BRIEF
Exactly as written, output each record given below.

Collected data
───

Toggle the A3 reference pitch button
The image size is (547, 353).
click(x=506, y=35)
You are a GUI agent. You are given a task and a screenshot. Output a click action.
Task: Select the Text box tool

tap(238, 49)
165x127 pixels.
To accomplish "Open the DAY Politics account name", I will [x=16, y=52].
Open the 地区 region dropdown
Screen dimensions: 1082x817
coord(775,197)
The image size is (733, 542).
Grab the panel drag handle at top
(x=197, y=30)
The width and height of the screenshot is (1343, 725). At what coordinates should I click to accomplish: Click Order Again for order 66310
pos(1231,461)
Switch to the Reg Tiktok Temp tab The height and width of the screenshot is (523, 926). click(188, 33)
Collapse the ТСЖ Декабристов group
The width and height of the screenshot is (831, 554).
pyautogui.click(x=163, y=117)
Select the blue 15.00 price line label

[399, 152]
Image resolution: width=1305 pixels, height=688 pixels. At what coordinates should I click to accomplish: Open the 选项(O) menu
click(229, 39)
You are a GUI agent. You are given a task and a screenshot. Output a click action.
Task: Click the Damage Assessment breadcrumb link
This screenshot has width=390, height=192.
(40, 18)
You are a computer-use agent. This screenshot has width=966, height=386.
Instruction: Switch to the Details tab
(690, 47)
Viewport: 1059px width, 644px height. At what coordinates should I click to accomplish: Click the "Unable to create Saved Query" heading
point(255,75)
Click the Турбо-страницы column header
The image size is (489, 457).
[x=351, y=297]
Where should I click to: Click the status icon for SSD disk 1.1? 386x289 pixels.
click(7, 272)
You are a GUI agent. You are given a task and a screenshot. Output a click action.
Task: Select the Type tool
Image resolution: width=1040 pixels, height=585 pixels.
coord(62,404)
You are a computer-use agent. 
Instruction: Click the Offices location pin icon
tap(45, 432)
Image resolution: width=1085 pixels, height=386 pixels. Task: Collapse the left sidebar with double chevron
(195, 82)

───

OUTPUT FOR THIS TASK
Toggle the A3 reference pitch button
The image size is (547, 353).
click(x=506, y=35)
You are a GUI agent. You are given a task and a screenshot. Output a click action.
Task: Select the Text box tool

tap(238, 49)
165x127 pixels.
To accomplish "Open the DAY Politics account name", I will [x=16, y=52].
Open the 地区 region dropdown
Screen dimensions: 1082x817
coord(775,197)
The image size is (733, 542).
Grab the panel drag handle at top
(x=197, y=30)
The width and height of the screenshot is (1343, 725). At what coordinates should I click to accomplish: Click Order Again for order 66310
pos(1231,461)
Switch to the Reg Tiktok Temp tab The height and width of the screenshot is (523, 926). click(188, 33)
Collapse the ТСЖ Декабристов group
The width and height of the screenshot is (831, 554).
pyautogui.click(x=163, y=117)
Select the blue 15.00 price line label

[399, 152]
Image resolution: width=1305 pixels, height=688 pixels. At what coordinates should I click to accomplish: Open the 选项(O) menu
click(229, 39)
You are a GUI agent. You are given a task and a screenshot. Output a click action.
Task: Click the Damage Assessment breadcrumb link
This screenshot has width=390, height=192.
(40, 18)
You are a computer-use agent. This screenshot has width=966, height=386.
Instruction: Switch to the Details tab
(690, 47)
Viewport: 1059px width, 644px height. At what coordinates should I click to accomplish: Click the "Unable to create Saved Query" heading
point(255,75)
Click the Турбо-страницы column header
The image size is (489, 457).
[x=351, y=297]
Where should I click to: Click the status icon for SSD disk 1.1? 386x289 pixels.
click(7, 272)
You are a GUI agent. You are given a task and a screenshot. Output a click action.
Task: Select the Type tool
Image resolution: width=1040 pixels, height=585 pixels.
coord(62,404)
You are a computer-use agent. 
Instruction: Click the Offices location pin icon
tap(45, 432)
Image resolution: width=1085 pixels, height=386 pixels. Task: Collapse the left sidebar with double chevron
(195, 82)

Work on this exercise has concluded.